QUÉ HAY QUE HACER:
Edita estos registros y escríbelos otra vez con "computer-use agent" cambiado por "desktop assistant" en todos ellos, sin tocar nada más.

::::

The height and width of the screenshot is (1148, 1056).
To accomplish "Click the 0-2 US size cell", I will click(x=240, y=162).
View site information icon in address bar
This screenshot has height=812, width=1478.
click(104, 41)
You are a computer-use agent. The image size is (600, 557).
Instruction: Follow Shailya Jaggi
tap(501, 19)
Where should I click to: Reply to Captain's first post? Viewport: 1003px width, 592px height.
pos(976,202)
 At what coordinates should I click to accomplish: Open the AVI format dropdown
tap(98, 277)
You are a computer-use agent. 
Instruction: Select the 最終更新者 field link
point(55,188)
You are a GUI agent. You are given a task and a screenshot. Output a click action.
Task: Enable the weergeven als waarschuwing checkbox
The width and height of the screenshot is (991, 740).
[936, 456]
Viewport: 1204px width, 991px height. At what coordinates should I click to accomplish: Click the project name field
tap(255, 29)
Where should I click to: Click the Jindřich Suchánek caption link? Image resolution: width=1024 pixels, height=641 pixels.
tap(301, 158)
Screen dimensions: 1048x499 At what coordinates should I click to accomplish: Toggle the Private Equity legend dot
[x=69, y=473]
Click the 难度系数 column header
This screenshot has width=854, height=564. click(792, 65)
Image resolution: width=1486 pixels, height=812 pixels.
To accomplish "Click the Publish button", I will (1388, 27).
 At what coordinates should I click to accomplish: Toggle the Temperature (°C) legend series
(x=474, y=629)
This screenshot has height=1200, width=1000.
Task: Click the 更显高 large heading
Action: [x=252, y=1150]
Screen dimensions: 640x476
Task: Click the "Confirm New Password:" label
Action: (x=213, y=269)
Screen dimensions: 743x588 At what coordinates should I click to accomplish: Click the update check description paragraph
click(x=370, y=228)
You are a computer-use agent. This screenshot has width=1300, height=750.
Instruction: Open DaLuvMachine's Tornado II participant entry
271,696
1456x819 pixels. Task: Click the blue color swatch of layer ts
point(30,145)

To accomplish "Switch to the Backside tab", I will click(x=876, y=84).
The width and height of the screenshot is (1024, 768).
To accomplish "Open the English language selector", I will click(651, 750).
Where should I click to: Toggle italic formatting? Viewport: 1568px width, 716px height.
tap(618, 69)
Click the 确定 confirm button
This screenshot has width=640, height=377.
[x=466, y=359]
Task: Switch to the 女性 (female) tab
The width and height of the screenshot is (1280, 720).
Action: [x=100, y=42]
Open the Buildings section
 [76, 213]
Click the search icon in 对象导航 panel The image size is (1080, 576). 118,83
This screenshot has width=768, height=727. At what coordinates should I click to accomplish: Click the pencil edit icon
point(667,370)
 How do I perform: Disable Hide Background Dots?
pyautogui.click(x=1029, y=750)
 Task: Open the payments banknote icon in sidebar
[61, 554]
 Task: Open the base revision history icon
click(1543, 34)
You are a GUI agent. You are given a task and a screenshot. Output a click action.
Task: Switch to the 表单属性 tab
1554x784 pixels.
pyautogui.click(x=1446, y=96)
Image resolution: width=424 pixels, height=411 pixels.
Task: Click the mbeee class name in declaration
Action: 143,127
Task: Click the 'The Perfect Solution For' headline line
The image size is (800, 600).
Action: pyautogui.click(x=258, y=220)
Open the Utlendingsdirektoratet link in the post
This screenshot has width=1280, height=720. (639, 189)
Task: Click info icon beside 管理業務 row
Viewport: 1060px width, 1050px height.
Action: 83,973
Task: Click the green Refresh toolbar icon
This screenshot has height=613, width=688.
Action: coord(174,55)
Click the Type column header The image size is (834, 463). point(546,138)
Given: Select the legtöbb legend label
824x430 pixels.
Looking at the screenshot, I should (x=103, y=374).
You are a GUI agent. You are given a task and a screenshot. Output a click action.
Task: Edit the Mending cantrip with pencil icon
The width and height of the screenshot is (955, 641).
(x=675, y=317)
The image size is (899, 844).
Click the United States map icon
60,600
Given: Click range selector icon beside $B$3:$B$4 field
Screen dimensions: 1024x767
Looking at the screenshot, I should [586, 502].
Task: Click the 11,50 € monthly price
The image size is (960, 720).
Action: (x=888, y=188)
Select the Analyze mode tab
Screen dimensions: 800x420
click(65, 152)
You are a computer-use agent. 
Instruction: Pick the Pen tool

::::

RESULTADO:
The height and width of the screenshot is (1148, 1056).
To accomplish "Click the 0-2 US size cell", I will click(x=240, y=162).
View site information icon in address bar
This screenshot has height=812, width=1478.
click(104, 41)
You are a desktop assistant. The image size is (600, 557).
Instruction: Follow Shailya Jaggi
tap(501, 19)
Where should I click to: Reply to Captain's first post? Viewport: 1003px width, 592px height.
pos(976,202)
 At what coordinates should I click to accomplish: Open the AVI format dropdown
tap(98, 277)
You are a desktop assistant. 
Instruction: Select the 最終更新者 field link
point(55,188)
You are a GUI agent. You are given a task and a screenshot. Output a click action.
Task: Enable the weergeven als waarschuwing checkbox
The width and height of the screenshot is (991, 740).
[936, 456]
Viewport: 1204px width, 991px height. At what coordinates should I click to accomplish: Click the project name field
tap(255, 29)
Where should I click to: Click the Jindřich Suchánek caption link? Image resolution: width=1024 pixels, height=641 pixels.
tap(301, 158)
Screen dimensions: 1048x499 At what coordinates should I click to accomplish: Toggle the Private Equity legend dot
[x=69, y=473]
Click the 难度系数 column header
This screenshot has width=854, height=564. click(792, 65)
Image resolution: width=1486 pixels, height=812 pixels.
To accomplish "Click the Publish button", I will (1388, 27).
 At what coordinates should I click to accomplish: Toggle the Temperature (°C) legend series
(x=474, y=629)
This screenshot has height=1200, width=1000.
Task: Click the 更显高 large heading
Action: [x=252, y=1150]
Screen dimensions: 640x476
Task: Click the "Confirm New Password:" label
Action: (x=213, y=269)
Screen dimensions: 743x588 At what coordinates should I click to accomplish: Click the update check description paragraph
click(x=370, y=228)
You are a desktop assistant. This screenshot has width=1300, height=750.
Instruction: Open DaLuvMachine's Tornado II participant entry
271,696
1456x819 pixels. Task: Click the blue color swatch of layer ts
point(30,145)

To accomplish "Switch to the Backside tab", I will click(x=876, y=84).
The width and height of the screenshot is (1024, 768).
To accomplish "Open the English language selector", I will click(651, 750).
Where should I click to: Toggle italic formatting? Viewport: 1568px width, 716px height.
tap(618, 69)
Click the 确定 confirm button
This screenshot has width=640, height=377.
[x=466, y=359]
Task: Switch to the 女性 (female) tab
The width and height of the screenshot is (1280, 720).
Action: [x=100, y=42]
Open the Buildings section
 [76, 213]
Click the search icon in 对象导航 panel The image size is (1080, 576). 118,83
This screenshot has width=768, height=727. At what coordinates should I click to accomplish: Click the pencil edit icon
point(667,370)
 How do I perform: Disable Hide Background Dots?
pyautogui.click(x=1029, y=750)
 Task: Open the payments banknote icon in sidebar
[61, 554]
 Task: Open the base revision history icon
click(1543, 34)
You are a GUI agent. You are given a task and a screenshot. Output a click action.
Task: Switch to the 表单属性 tab
1554x784 pixels.
pyautogui.click(x=1446, y=96)
Image resolution: width=424 pixels, height=411 pixels.
Task: Click the mbeee class name in declaration
Action: 143,127
Task: Click the 'The Perfect Solution For' headline line
The image size is (800, 600).
Action: pyautogui.click(x=258, y=220)
Open the Utlendingsdirektoratet link in the post
This screenshot has width=1280, height=720. (639, 189)
Task: Click info icon beside 管理業務 row
Viewport: 1060px width, 1050px height.
Action: 83,973
Task: Click the green Refresh toolbar icon
This screenshot has height=613, width=688.
Action: coord(174,55)
Click the Type column header The image size is (834, 463). point(546,138)
Given: Select the legtöbb legend label
824x430 pixels.
Looking at the screenshot, I should (x=103, y=374).
You are a GUI agent. You are given a task and a screenshot. Output a click action.
Task: Edit the Mending cantrip with pencil icon
The width and height of the screenshot is (955, 641).
(x=675, y=317)
The image size is (899, 844).
Click the United States map icon
60,600
Given: Click range selector icon beside $B$3:$B$4 field
Screen dimensions: 1024x767
Looking at the screenshot, I should [586, 502].
Task: Click the 11,50 € monthly price
The image size is (960, 720).
Action: (x=888, y=188)
Select the Analyze mode tab
Screen dimensions: 800x420
click(65, 152)
You are a desktop assistant. 
Instruction: Pick the Pen tool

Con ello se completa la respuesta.